• **DATA SHOWN**:
━━━━━━━━━━━━━━━━

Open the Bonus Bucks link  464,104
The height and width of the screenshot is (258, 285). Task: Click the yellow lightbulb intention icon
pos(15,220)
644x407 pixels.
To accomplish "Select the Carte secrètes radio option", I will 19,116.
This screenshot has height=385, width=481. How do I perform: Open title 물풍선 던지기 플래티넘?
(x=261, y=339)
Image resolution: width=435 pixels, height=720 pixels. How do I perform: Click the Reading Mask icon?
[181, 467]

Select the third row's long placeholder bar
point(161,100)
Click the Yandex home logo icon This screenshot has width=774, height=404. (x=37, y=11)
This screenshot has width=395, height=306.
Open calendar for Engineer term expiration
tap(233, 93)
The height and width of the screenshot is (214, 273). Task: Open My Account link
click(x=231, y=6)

━━━━━━━━━━━━━━━━

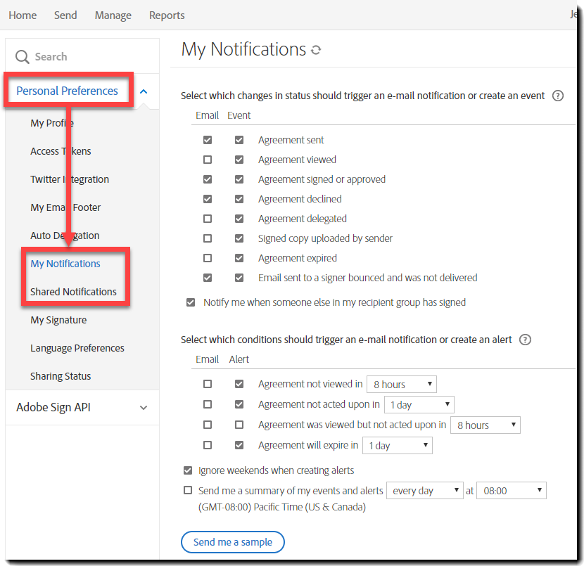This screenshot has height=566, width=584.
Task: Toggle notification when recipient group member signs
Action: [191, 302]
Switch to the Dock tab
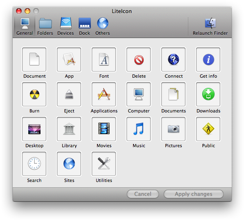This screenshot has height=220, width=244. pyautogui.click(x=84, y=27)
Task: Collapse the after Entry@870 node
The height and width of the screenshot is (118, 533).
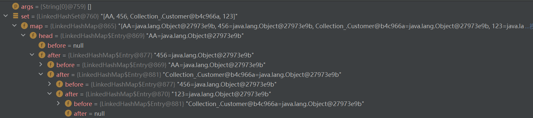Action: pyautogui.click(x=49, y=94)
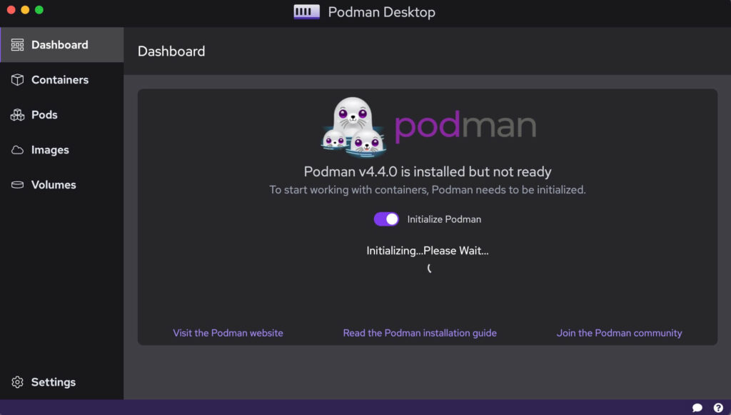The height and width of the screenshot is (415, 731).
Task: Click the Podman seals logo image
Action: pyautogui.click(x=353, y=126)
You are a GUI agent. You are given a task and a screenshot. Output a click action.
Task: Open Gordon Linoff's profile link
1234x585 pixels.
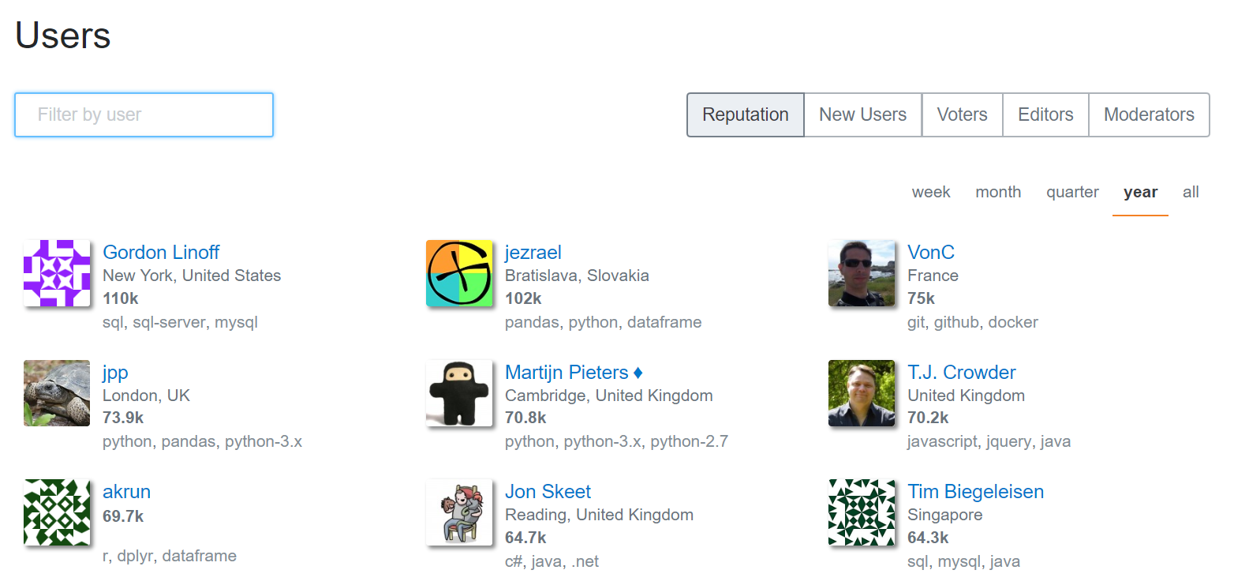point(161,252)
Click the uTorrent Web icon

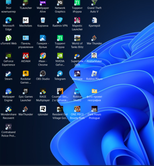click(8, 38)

━━━━━━━━━━━━━━━━

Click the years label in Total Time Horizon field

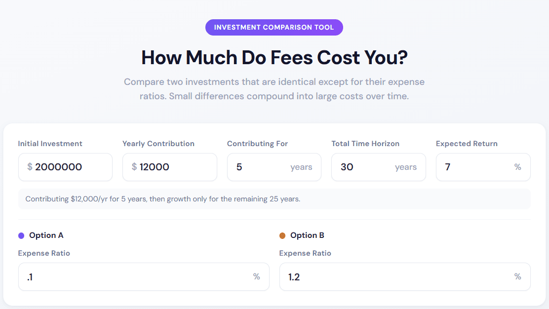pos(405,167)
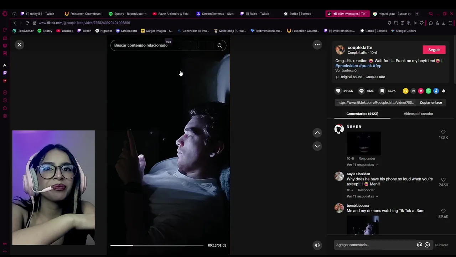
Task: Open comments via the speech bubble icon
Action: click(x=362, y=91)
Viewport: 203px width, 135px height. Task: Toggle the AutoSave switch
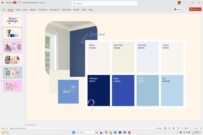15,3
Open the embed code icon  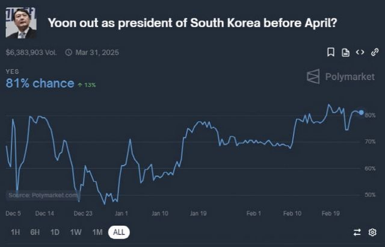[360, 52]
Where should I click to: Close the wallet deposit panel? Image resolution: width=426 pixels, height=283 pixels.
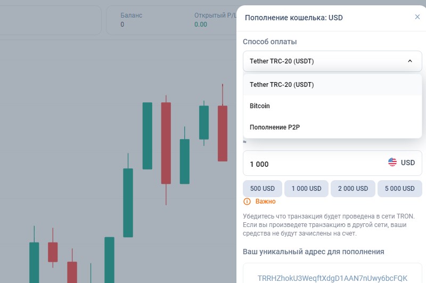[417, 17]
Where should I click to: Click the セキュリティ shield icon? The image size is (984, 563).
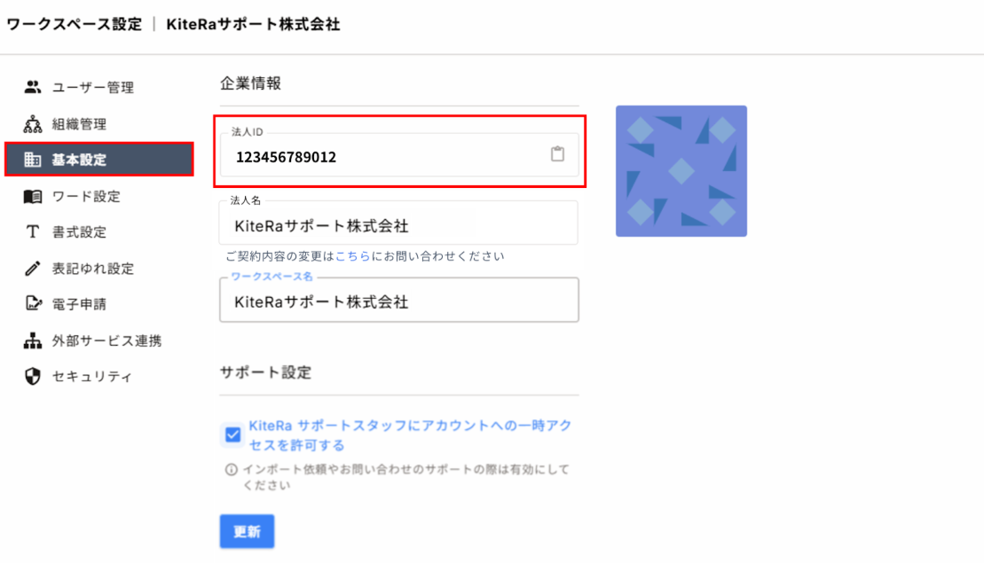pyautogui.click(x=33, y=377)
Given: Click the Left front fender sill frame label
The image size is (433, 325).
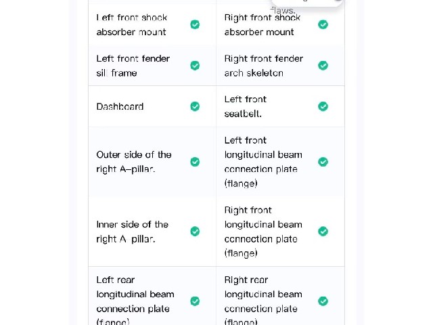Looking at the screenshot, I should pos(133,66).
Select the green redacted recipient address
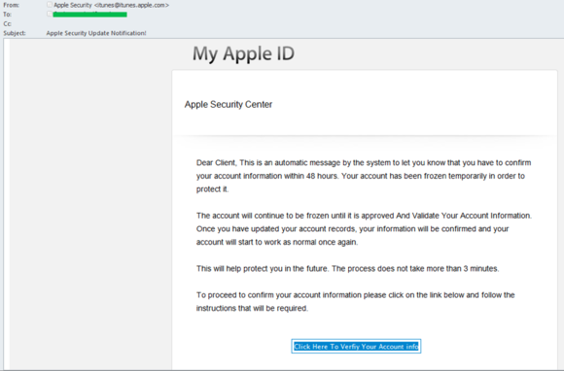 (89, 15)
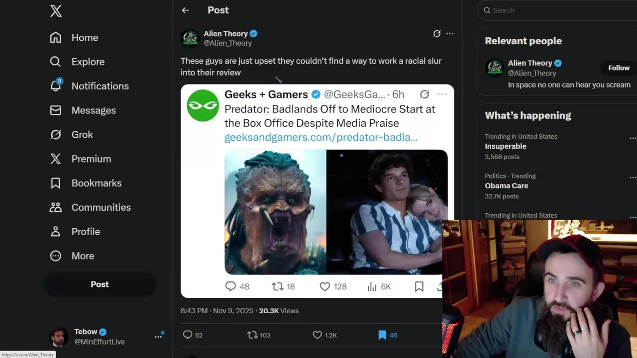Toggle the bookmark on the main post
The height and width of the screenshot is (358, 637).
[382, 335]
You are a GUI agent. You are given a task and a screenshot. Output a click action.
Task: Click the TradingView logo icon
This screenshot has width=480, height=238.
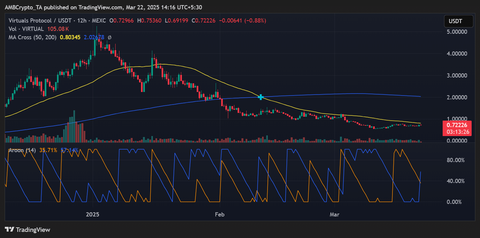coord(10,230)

━━━━━━━━━━━━━━━━

• **THE PROBLEM**: Above are the records; repeat exactly the lines from the one holding "The height and width of the screenshot is (258, 285)." down to the one holding "This screenshot has width=395, height=306.", end lines included.

• **FINAL ANSWER**:
The height and width of the screenshot is (258, 285). Task: Click the yellow lightbulb intention icon
pos(15,220)
644x407 pixels.
To accomplish "Select the Carte secrètes radio option", I will 19,116.
This screenshot has height=385, width=481. How do I perform: Open title 물풍선 던지기 플래티넘?
(x=261, y=339)
Image resolution: width=435 pixels, height=720 pixels. How do I perform: Click the Reading Mask icon?
[181, 467]

Select the third row's long placeholder bar
point(161,100)
Click the Yandex home logo icon This screenshot has width=774, height=404. (x=37, y=11)
This screenshot has width=395, height=306.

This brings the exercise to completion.